Saban and the Juco Route

BamaHammer.com has a very nice piece up detailing Alabama’s use of junior college players under Nick Saban.  It’s a thorough summary of the juco players Saban has brought in and how they’ve worked out…from Michael Ricks to Leon Brown.

There are, obviously, various risks associated with bringing in juco players.  From character and grade issues to one-season-and-done type players, a program needs balance when going after junior college prospects.  But, overwhelmingly, Saban’s use of these players has been spot-on.  He’s brought in eventual All-American’s Terrence Cody, James Carpenter and DeQuan Menzie and players like Jesse Williams, Deion Belue and Quinton Dial.

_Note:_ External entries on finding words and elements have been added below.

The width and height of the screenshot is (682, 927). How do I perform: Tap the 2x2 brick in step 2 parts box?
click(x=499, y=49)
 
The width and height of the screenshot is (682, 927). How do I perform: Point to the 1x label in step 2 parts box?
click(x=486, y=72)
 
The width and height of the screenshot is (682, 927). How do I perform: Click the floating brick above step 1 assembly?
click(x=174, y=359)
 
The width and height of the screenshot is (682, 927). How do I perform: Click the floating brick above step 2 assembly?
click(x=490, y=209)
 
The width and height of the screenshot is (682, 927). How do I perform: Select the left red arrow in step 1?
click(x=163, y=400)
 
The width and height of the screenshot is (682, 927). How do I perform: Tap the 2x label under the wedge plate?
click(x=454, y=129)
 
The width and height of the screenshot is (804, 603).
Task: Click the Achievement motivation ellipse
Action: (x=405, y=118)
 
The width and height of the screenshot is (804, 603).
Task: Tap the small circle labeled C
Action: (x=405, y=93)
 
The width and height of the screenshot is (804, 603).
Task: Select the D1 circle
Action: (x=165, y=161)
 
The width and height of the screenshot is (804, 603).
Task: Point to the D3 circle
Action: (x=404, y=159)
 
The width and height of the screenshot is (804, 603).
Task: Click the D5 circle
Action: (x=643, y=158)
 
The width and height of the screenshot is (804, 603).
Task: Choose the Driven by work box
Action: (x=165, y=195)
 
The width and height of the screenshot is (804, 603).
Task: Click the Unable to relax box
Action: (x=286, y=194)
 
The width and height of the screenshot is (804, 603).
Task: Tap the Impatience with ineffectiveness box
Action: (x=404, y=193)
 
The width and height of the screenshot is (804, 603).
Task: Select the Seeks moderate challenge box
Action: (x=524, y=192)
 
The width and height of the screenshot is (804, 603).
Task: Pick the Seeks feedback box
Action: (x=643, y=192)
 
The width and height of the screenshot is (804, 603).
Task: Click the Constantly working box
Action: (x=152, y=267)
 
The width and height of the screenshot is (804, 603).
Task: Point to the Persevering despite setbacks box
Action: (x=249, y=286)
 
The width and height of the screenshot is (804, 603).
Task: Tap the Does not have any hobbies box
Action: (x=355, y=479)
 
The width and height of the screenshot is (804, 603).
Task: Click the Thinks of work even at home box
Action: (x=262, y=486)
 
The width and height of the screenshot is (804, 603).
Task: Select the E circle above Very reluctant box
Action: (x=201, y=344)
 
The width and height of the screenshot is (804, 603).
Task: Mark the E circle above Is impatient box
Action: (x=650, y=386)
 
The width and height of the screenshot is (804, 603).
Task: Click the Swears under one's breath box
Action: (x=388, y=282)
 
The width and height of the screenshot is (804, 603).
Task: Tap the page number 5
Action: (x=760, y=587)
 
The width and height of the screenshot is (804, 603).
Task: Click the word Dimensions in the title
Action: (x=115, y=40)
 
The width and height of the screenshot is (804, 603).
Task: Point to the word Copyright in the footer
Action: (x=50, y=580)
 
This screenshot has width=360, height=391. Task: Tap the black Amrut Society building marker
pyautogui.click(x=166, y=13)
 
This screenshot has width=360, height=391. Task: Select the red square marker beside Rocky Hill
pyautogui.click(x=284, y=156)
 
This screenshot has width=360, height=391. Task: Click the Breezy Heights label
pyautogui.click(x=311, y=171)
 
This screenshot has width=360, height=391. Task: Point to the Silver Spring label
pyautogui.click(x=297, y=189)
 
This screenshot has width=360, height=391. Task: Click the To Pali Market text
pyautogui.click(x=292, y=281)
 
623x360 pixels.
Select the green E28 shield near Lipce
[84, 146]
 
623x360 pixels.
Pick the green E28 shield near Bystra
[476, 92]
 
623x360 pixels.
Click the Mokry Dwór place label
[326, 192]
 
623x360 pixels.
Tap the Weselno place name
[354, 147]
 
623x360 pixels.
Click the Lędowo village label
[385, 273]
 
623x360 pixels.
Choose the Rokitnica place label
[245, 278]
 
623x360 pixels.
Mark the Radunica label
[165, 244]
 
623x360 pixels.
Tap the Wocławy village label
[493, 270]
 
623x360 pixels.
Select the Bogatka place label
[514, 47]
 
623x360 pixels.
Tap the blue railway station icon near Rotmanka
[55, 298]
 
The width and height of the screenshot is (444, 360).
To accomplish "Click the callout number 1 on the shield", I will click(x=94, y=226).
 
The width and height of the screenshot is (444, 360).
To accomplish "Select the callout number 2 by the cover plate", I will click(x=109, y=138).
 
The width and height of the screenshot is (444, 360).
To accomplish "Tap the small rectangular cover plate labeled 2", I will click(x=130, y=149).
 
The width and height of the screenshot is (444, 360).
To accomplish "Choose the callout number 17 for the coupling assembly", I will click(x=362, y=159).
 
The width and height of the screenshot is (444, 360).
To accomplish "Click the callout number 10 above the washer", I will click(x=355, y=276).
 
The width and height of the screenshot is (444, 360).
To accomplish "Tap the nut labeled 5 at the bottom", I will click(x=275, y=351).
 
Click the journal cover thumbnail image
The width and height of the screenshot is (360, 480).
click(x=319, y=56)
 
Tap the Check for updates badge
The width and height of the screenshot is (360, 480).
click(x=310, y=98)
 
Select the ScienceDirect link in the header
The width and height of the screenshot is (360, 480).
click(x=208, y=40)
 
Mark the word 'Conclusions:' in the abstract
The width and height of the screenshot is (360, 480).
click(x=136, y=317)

Who’s the best juco player he’s brought on board?  I guess you could argue for several of the players, but in my mind there’s no doubt:

In 2008 things changed as the monstrous “Mt. Cody” strolled into Tuscaloosa. Coming from Gulf Coast Community College in Mississippi then-nearly 400-pound nose tackle Terrence Cody was just the type of immovable object Saban was looking for his 3-4 defense.

A nose tackle’s job in the 3-4 is not to necessarily make big plays, but to eat up space and blocks to allow players behind him like Rolando McClain and Dont’a Hightower to make the plays. But the extremely popular, sometimes-goofy big man was able to take a game over when needed.

Against Tennessee in 2009, Cody blocked two field goals late in the game to preserve Alabama’s undefeated streak leading up to a BCS National Championship. Cody ended his career as a two-time consensus All-American, despite never having more than 30 tackles or a single sack his entire career (he did record 0.5 sack in 2008). Eating up stats wasn’t his job; eating up blocks was his job. Cody was also the leading blocker for eventual Heisman Trophy-winner Mark Ingram at fullback in goal line situations.

Yes, “things changed” when Cody arrived.  As BamaHammer notes, he didn’t record phenomenal statistics, but his presence in the middle took the Saban 3-4 to another level.  Another benefit was the positive publicity he received as a juco transfer into the program.  It highlighted again how Saban could take players to another level.